We don’t buy the argument that Oregon businesses should not be able to use state-granted tax credits to — gasp! — reduce their corporate minimum tax bills.
At issue is the use of the state’s BETC, Business Energy Tax Credit, to offset what businesses owe as a result of the state’s corporate minimum tax. The Oregon Supreme Court said in May the practice is perfectly legal, leaving the state Department of Revenue scrambling to fill what could be a $90 million revenue hole over the next decade.
We haven’t been fans of the BETC program over the years. As initially created, it was ripe for abuse and, sure enough, abuse happened. Credits that were designed to benefit Oregonians went to trucking outfits from such places as New Mexico, among other problems.
At the same time, the Department of Revenue’s argument — that the BETC tax credit cannot be used to pay down corporate minimum taxes — bordered on the silly. As both the state tax court and Supreme Court said, had lawmakers not wanted BETC credits — or any other credits, for that matter — used to offset corporate minimum taxes, it would have said so.
Now, some Democratic lawmakers are looking for ways to prevent BETCs from being used to offset corporate minimum taxes. They, and the Department of Revenue, talk about “loss of revenue,” as if the state were entitled to those taxes, credits notwithstanding.

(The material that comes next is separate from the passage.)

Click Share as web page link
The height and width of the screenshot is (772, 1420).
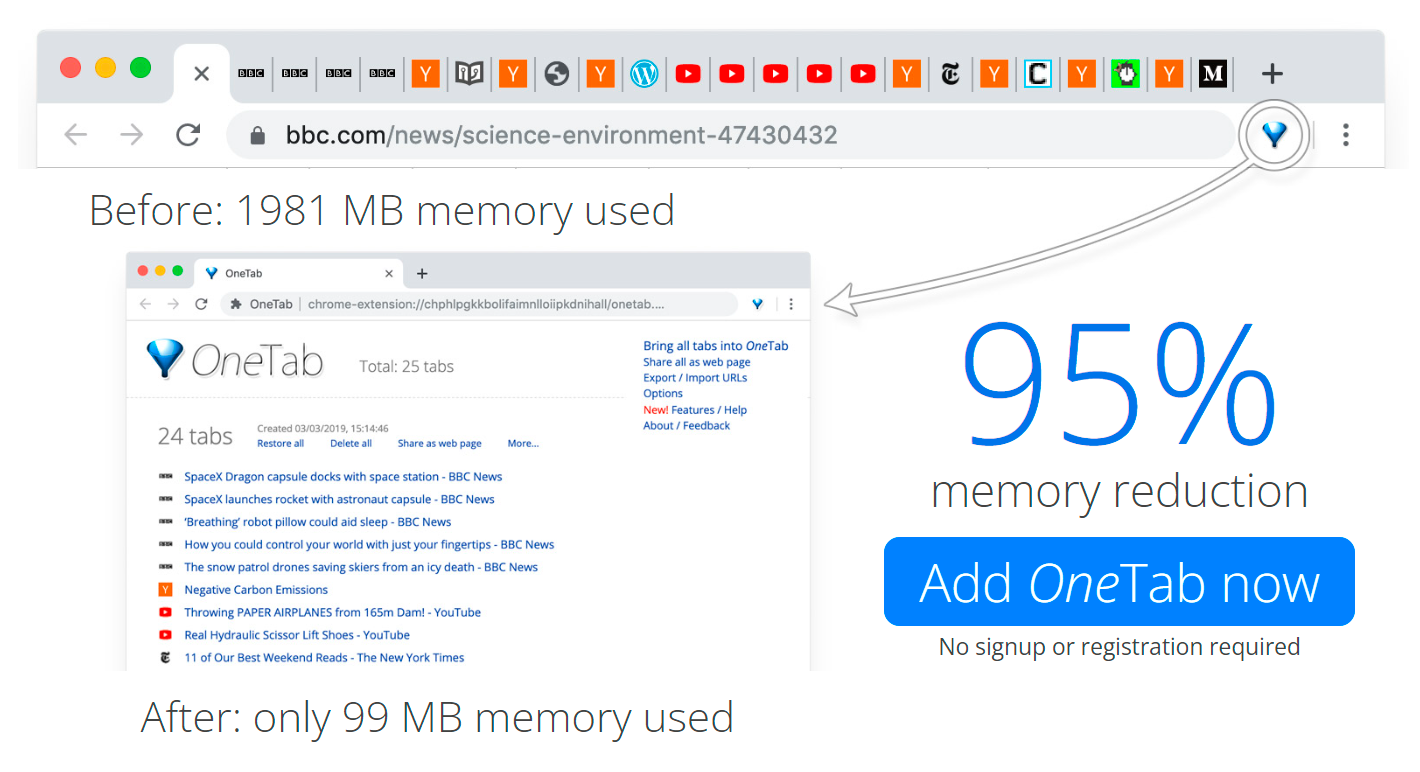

About 500 Oregon businesses could use BETC to offset corporate minimum bills, and because the court ruling covers several years, doing so is likely to set the state back by about $30 million this year. After that, the credits would reduce revenues by about $10 million annually.
The itch to capture that “lost” revenue is great, to be sure. Yet, if businesses cannot use tax credits to offset tax bills, what are they good for? The beauty of credits is just that — they may be used, dollar for dollar, to lower one’s tax bills. If lawmakers are unhappy with that, they should end the program, not narrow the ways in which BETC can be used.